Keywords: Osteopetrosis; Albers - Schnberg Disease; Genetic Disorders; Giagnosis and Treatment
The occurrence of osteopetrosis is related to the function defect or the decrease of the number of osteoclasts, which is characterized by the abnormal activity of osteoclasts, bone resorption defect and bone sclerosis, and eventually leads to the increase of bone density, the narrowing or even disappearance of bone marrow cavity, and the brittle bones. The disease was first reported by German radiologist albers-schnberg in 1904. The disease is obviously hereditary and familial. According to the classification, there are different clinical manifestations in different systems of human body. At present, there is no clear incidence statistics in China, and most of the introductions about this disease at home and abroad are case reports.
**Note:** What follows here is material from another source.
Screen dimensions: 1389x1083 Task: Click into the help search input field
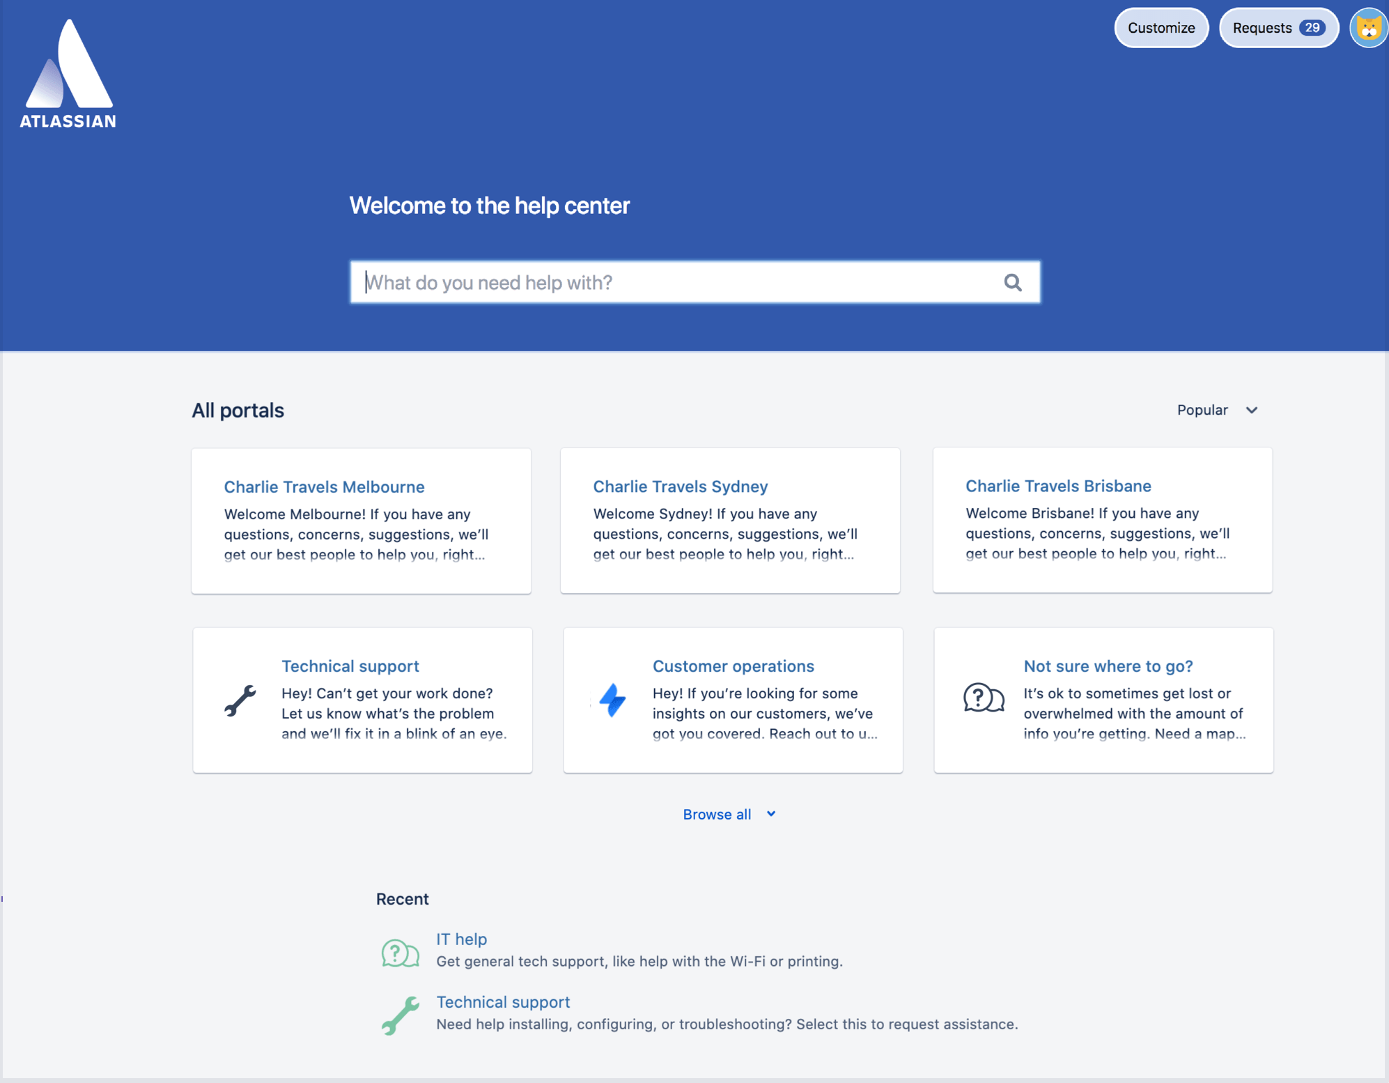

In this paper, the classification, diagnostic evaluation and treatment principles of osteopetrosis were reviewed by reviewing the literature and combining with two patients with osteopetrosis diagnosed and treated in our hospital, so as to provide clinical references for the diagnosis and treatment of osteopetrosis and improve the level of diagnosis and treatment of osteopetrosis.
This is an open access article distributed under the Creative Commons Attribution License which permits unrestricted use, distribution, and reproduction in any medium, provided the original work is properly cited. (CC BY 4.0).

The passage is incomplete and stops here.